DATA EXTRACTS section start

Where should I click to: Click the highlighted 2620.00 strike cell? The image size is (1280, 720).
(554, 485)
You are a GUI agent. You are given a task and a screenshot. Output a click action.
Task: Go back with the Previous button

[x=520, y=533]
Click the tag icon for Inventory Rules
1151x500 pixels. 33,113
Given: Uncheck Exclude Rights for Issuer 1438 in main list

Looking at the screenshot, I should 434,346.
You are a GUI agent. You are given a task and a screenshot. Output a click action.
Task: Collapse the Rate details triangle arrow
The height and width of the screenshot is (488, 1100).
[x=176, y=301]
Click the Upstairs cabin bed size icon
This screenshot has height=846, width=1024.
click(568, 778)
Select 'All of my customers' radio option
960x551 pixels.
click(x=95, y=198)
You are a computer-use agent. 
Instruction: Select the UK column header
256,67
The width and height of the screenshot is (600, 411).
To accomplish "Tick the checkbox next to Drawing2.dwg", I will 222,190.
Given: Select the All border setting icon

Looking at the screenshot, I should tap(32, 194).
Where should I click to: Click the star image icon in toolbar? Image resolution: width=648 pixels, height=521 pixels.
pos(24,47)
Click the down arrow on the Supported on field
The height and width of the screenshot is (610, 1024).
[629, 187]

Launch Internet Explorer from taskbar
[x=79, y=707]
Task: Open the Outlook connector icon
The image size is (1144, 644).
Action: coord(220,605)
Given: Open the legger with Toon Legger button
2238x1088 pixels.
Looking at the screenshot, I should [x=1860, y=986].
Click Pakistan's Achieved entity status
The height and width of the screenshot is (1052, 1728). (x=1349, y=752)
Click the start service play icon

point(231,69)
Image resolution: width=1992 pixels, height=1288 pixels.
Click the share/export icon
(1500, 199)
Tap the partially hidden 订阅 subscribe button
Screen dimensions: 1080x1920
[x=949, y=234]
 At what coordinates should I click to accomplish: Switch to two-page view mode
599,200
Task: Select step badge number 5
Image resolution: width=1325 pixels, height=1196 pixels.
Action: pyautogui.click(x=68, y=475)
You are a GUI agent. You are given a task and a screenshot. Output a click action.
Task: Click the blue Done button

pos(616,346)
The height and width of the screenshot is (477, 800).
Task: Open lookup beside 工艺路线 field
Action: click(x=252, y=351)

DATA EXTRACTS section end

▶ **WHAT YOU SHOULD DO**: Report every line of the entries that carries the word "arrow".

▶ **TASK ANSWER**:
Task: Collapse the Rate details triangle arrow
Click the down arrow on the Supported on field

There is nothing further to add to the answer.